Sol Lewitt, “Three-part Variations on Three Different Kinds of Cubes 3 3 2” (1967/74), painted steel (via

In Lewitt’s work, the smallest differences and variations can become significant. For example, there is a relatively tame row of stacked white cubes near the fountain, “Three-Part Variations on Three Different Kinds of Cubes 3 3 2” (1967). Some of the cubes’ faces are open while others are closed, which creates an alternating pattern. At first glance, the effect can be underwhelming. But when seen from the right angle, these variations create a flickering effect as light concentrates in certain areas while thick shadows are cast across others. One advantage to the quiet whites and cubic shapes is they allow these subtle light variations to stand out. Lewitt draws attention to the subtler visual effects that only such basic permutations with cubes can reveal.

In another corner of the park, a series of cubes with missing elements greet the passersby. “Incomplete Open Cubes” (1974) still looks and reads like cubes even though each structure is missing elements. It’s an intriguing effect that our brains still perceive them as cubes by filling in the blanks in our mind eyes.

The absence of narrative subject in abstract art like this throws some people off and makes them think that there is no deeper meaning in Lewitt’s works. But just as there is more than one road to Rome, there are other roads to content besides allegorical imagery or narrative. But it demands an active thinker to travel down these other roads. The key is to drill down into what drives your visceral perceptual experience of the work instead of just reading a press release or blogazine that tells you how to think.

Sol Lewitt, “Three X Four X Three” (1984), painted aluminum (via

For example, “Three X Four X Three” is all about perspective and how a different vantage point can change everything. Just as when a film’s plot twist reconfigures the meaning of the past hour in a unexpected way, life is laced with moments that coax us into seeing people and events from a new perspective. Lewitt’s work lets us control this process of changing perspective with our footsteps.
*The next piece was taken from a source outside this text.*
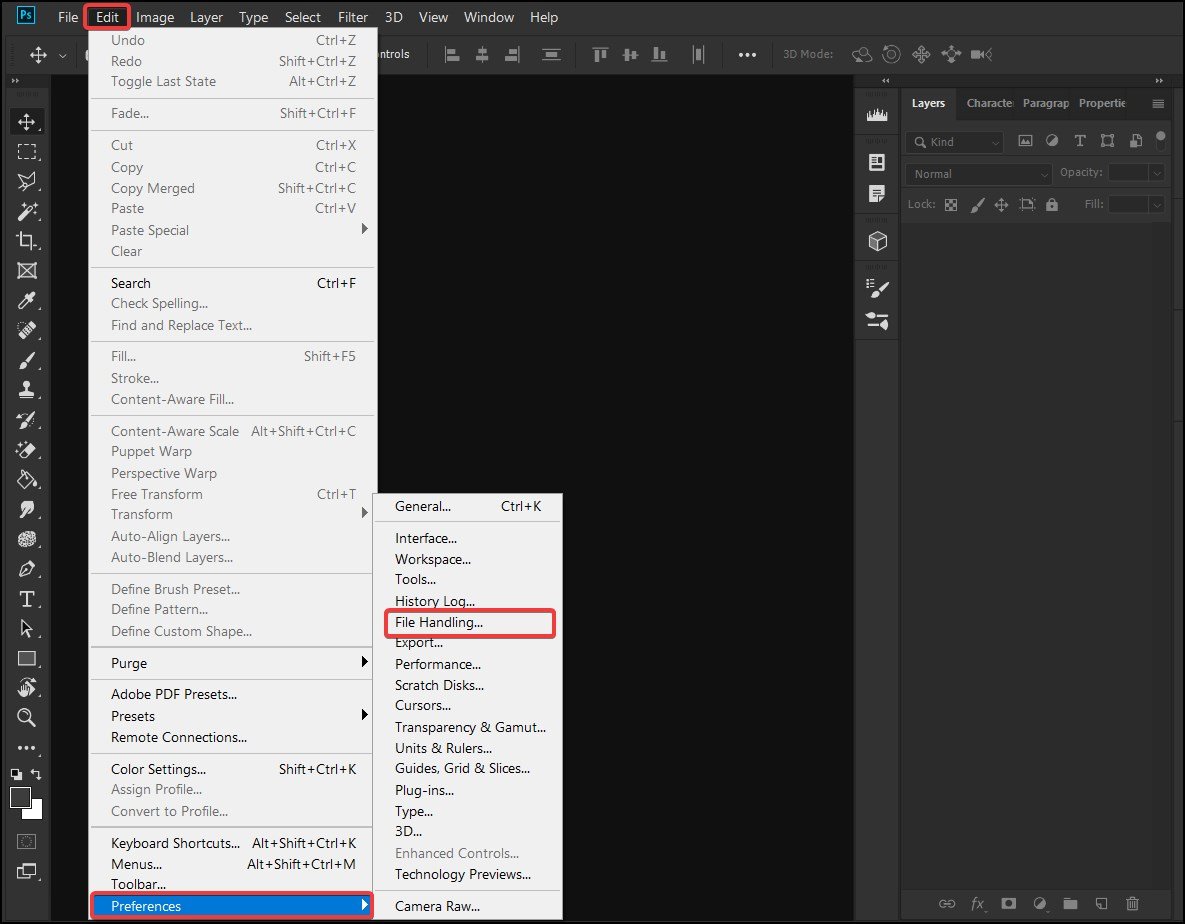Toggle layer filtering switch on or off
“Incomplete Open Cubes” (1974) can takes us from forms to Freud. Despite the fact that these structures are more suggestions of cubes than complete forms our brains still perceive them as cubes. This is a strident example of projection, which is fitting the present into psychological patterns we already known from the past. We have all seen cubes where in fact there were no cubes. In case you missed it, cubes is now a metaphor.
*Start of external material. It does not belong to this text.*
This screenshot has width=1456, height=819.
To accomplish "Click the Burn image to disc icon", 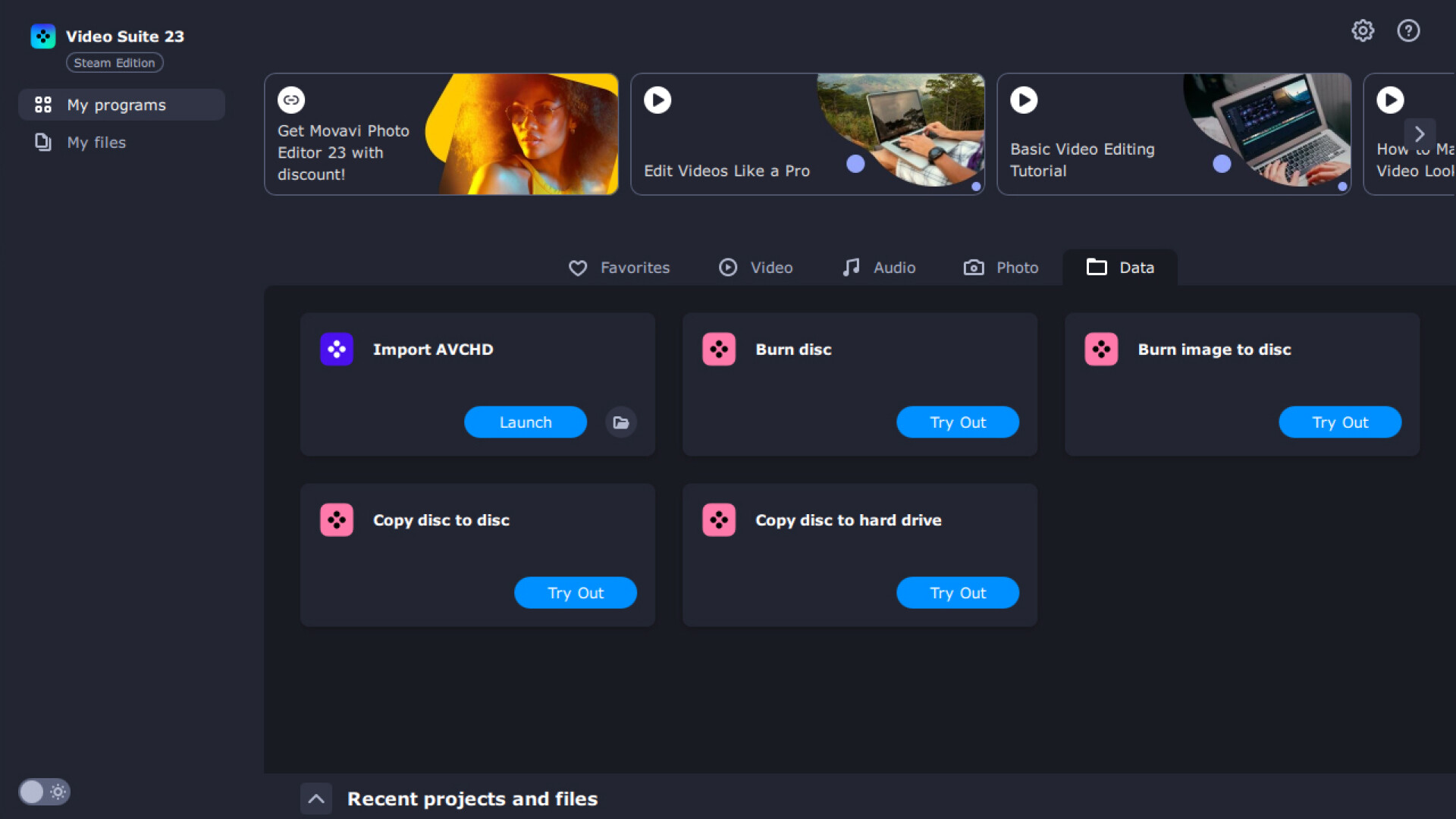I will click(x=1102, y=348).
Lewitt’s formal understatement and content to be discovered like a detective differs from what most expect from art. Alexander McQueen’s wild popularity this summer affirms that the most interesting objects are often the ones with sumptuous forms and dense allegory. But quieter objects deserve more credit just like quieter people. Just as sometimes the quietest person in the room can land the best joke of the night, there is something to be said for understatement’s potency.

Sol Lewitt: Structures, 1965-2006 is on view at City Hall Park through December 6, 2011.